The current issue of Foreign Affairs contains a timely article on Mexico’s plight by Council on Foreign Relations scholar Shannon O’Neil. “The Real Risk in Mexico” explores the dual trends of drug-related violence and democratic development. Over the past decade Mexico has been beset by drug-related violence. Concurrently, Mexico ended 70 years of one-party rule in 2000. These trends have had cross cutting effects on Mexico.
The first half of the article provides an excellent overview of the relationship between authoritarianism and the drug trade. As the Institutional Revolutionary Party (PRI) engulfed Mexico after 1929, savvy use of patronage allowed it to co-opt every major sect of Mexican society (workers, peasants, business interests, intellectuals, and the military) into the party structure. By 1945, the PRI brokered understandings with drug cartels, a patron-client relationship wherein officials and civilians were protected from cartel violence in return for high-level cartel members being insulated from prosecution. This bargain defined the rules of the game for traffickers.
Heading into the twenty-first century, the PRI’s “perfect dictatorship” disintegrated as the National Action Party garnered support for its reform platform. O’ Neil writes, “Electoral competition nullified the unwritten understandings, requiring drug lords to negotiate with the new political establishment and encouraging rival traffickers to bid for new market opportunities” (p.65). As the PRI’s cover vanished drug violence increased, first between rival cartels and more recently between traffickers and the government. Yet Mexico’s move toward democracy also enhanced its economic ties with other nations, especially the United States. Economic integration fed a burgeoning middle class, now almost 30 million strong.
In observing these realities, O’ Neil argues that the US should reevaluate its relations with Mexico, focusing less on border control and more on supporting Mexico’s democracy.
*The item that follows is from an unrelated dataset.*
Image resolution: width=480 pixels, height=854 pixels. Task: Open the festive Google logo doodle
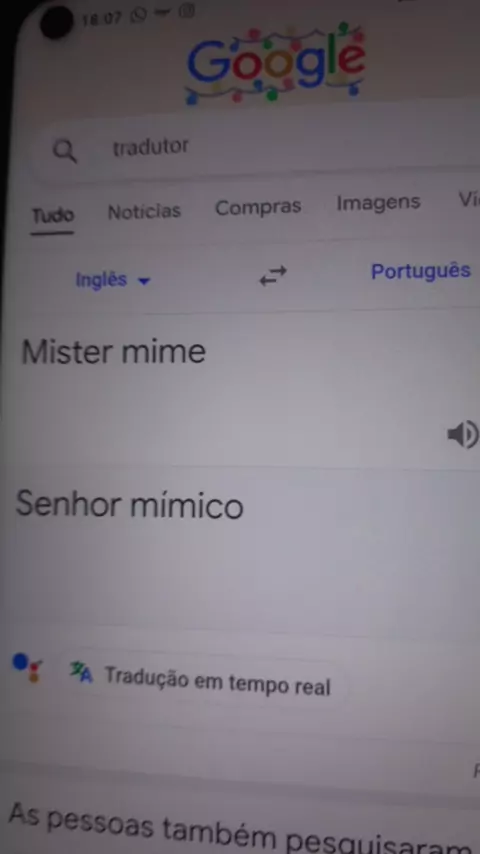point(275,64)
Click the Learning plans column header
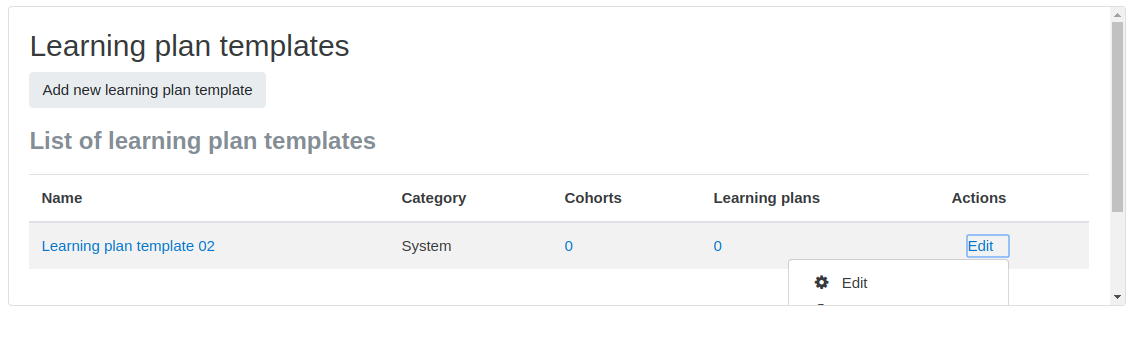This screenshot has height=363, width=1134. click(x=767, y=198)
It is at this juncture in the essay that perceptive historical analysis gives way to largely unimaginative policy recommendations. Generally, she asserts that the United States should “develop a comprehensive policy to bolster North American security—one that treats Mexico as an equal and permanent partner” (p. 69). Sounds lovely, but given that Mexico relies on the US for 80% of its exports the two nations are hardly on equal footing. Interdependence, not equality, is a more realistic frame for US-Mexican relations. Furthermore, she invokes the lexicon “North American security” but does not consider the role of Canada. Recent articles in The Economist and Los Angeles Times attest to the growing threat drug gangs pose to Canada, and Canada should begin to play a more active role in the equation.
The final eight pages of Dr. O’Neil’s article are a hodgepodge of specifics. These include:
· A policy shift in the US toward demand reduction (p. 71). Sage advice, but such a reversal is unlikely to dampen the appetite for drugs in the next 15-20 years. (Portugal significantly reduced drug demand via legalization more quickly, with the number of street overdose deaths dropping from 400 in 2001 to 290 in 2006. It is hard to extrapolate Portugal’s results in a similar period of time given the size of the nation.) Reduced American demand is unlikely to bolster Mexican democracy anytime soon.
· Boosting the Merida Initiative, which at $1.4 billion over three years is “just too small” (p. 71). In the very next paragraph, Dr. O’ Neil hits on the reason why this is a bad idea right now: “Mexico’s Achilles heel is corruption.” Mexico is institutionally weak outside of the federal government so inundating it with more money will be inefficacious in the short run. The current size of the Merida package is large enough to get the ball rolling.
· Expanding development assistance to Mexico, which standing at just $5 million for 2009 is “paltry”(p. 75). Without tax reform and loosening the teaching lobby’s stranglehold on the educational system, more developmental assistance will be for naught.
Some of O’Neil’s proposals are quite good. For instance, she advocates targeting illicit funding to stymie trafficking. However, given the sheer number of reforms she offers, and the rapid fire method in which she presents them, one is left wondering if she is just throwing things out expecting something to stick. There is one other explanation for such a disjointed flurry: the format of Foreign Affairs constrains her argument. The most widely read journal on international affairs is a well-known venue for browbeating. It could be that in shaping her article for the publication she distilled her ideas into a laundry list. Regardless, with such shortcomings, my recommendation is to read the first half of the article, which is excellent, and skim the rest.